• _What is expected_: Can you reproduce the entries below with "magnifier" replaced by "magnifying glass" everywhere it occurs, keeping everything else the same?

• _Supplied data_:
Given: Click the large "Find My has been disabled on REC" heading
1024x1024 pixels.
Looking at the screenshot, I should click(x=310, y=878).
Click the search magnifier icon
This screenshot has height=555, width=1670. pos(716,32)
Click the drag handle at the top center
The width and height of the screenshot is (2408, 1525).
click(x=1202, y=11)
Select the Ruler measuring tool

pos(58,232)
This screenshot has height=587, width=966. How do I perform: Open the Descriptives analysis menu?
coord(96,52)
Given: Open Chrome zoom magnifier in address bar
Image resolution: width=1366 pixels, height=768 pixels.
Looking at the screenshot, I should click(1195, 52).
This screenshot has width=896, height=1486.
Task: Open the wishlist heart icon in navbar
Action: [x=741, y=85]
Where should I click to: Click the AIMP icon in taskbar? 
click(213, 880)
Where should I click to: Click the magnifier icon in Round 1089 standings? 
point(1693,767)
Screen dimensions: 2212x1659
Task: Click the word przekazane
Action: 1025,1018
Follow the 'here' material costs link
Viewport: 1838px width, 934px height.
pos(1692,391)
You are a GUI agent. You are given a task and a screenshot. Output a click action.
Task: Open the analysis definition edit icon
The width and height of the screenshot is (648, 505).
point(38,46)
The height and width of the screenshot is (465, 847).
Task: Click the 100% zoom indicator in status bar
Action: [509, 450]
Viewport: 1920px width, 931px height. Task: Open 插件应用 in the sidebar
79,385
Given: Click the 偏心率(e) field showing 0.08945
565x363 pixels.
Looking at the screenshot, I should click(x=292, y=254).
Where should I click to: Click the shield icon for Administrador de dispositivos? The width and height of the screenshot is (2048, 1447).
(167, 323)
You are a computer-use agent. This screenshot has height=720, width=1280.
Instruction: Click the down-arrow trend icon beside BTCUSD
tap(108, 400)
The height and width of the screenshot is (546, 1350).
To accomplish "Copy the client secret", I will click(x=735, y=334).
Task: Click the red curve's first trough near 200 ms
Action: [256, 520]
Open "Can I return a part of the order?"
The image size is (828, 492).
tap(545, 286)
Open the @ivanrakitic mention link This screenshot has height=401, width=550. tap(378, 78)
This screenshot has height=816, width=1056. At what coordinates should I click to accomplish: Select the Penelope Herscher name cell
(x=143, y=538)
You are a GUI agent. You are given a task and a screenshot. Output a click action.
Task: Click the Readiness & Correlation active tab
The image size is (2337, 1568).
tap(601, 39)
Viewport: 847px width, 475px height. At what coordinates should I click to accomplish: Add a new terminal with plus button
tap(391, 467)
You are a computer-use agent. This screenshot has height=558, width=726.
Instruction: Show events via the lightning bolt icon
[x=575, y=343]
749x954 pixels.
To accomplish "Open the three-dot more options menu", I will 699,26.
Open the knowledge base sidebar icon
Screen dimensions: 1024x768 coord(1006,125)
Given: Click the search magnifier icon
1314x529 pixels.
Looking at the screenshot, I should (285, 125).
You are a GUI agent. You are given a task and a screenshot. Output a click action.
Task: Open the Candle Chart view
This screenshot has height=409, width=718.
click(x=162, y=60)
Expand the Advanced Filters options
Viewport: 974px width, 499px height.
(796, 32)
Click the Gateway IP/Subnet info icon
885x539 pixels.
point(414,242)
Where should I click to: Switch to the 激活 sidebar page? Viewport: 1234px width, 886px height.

• _Result for this task_:
Given: Click the large "Find My has been disabled on REC" heading
1024x1024 pixels.
Looking at the screenshot, I should click(x=310, y=878).
Click the search magnifying glass icon
This screenshot has height=555, width=1670. pos(716,32)
Click the drag handle at the top center
The width and height of the screenshot is (2408, 1525).
click(x=1202, y=11)
Select the Ruler measuring tool

pos(58,232)
This screenshot has height=587, width=966. How do I perform: Open the Descriptives analysis menu?
coord(96,52)
Given: Open Chrome zoom magnifying glass in address bar
Image resolution: width=1366 pixels, height=768 pixels.
Looking at the screenshot, I should click(1195, 52).
This screenshot has width=896, height=1486.
Task: Open the wishlist heart icon in navbar
Action: [x=741, y=85]
Where should I click to: Click the AIMP icon in taskbar? 
click(213, 880)
Where should I click to: Click the magnifying glass icon in Round 1089 standings? 
point(1693,767)
Screen dimensions: 2212x1659
Task: Click the word przekazane
Action: 1025,1018
Follow the 'here' material costs link
Viewport: 1838px width, 934px height.
pos(1692,391)
You are a GUI agent. You are given a task and a screenshot. Output a click action.
Task: Open the analysis definition edit icon
The width and height of the screenshot is (648, 505).
point(38,46)
The height and width of the screenshot is (465, 847).
Task: Click the 100% zoom indicator in status bar
Action: [509, 450]
Viewport: 1920px width, 931px height. Task: Open 插件应用 in the sidebar
79,385
Given: Click the 偏心率(e) field showing 0.08945
565x363 pixels.
Looking at the screenshot, I should click(x=292, y=254).
Where should I click to: Click the shield icon for Administrador de dispositivos? The width and height of the screenshot is (2048, 1447).
(167, 323)
You are a computer-use agent. This screenshot has height=720, width=1280.
Instruction: Click the down-arrow trend icon beside BTCUSD
tap(108, 400)
The height and width of the screenshot is (546, 1350).
To accomplish "Copy the client secret", I will click(x=735, y=334).
Task: Click the red curve's first trough near 200 ms
Action: [256, 520]
Open "Can I return a part of the order?"
The image size is (828, 492).
tap(545, 286)
Open the @ivanrakitic mention link This screenshot has height=401, width=550. tap(378, 78)
This screenshot has height=816, width=1056. At what coordinates should I click to accomplish: Select the Penelope Herscher name cell
(x=143, y=538)
You are a GUI agent. You are given a task and a screenshot. Output a click action.
Task: Click the Readiness & Correlation active tab
The image size is (2337, 1568).
tap(601, 39)
Viewport: 847px width, 475px height. At what coordinates should I click to accomplish: Add a new terminal with plus button
tap(391, 467)
You are a computer-use agent. This screenshot has height=558, width=726.
Instruction: Show events via the lightning bolt icon
[x=575, y=343]
749x954 pixels.
To accomplish "Open the three-dot more options menu", I will 699,26.
Open the knowledge base sidebar icon
Screen dimensions: 1024x768 coord(1006,125)
Given: Click the search magnifying glass icon
1314x529 pixels.
Looking at the screenshot, I should (285, 125).
You are a GUI agent. You are given a task and a screenshot. Output a click action.
Task: Open the Candle Chart view
This screenshot has height=409, width=718.
click(x=162, y=60)
Expand the Advanced Filters options
Viewport: 974px width, 499px height.
(796, 32)
Click the Gateway IP/Subnet info icon
885x539 pixels.
point(414,242)
Where should I click to: Switch to the 激活 sidebar page? Viewport: 1234px width, 886px height.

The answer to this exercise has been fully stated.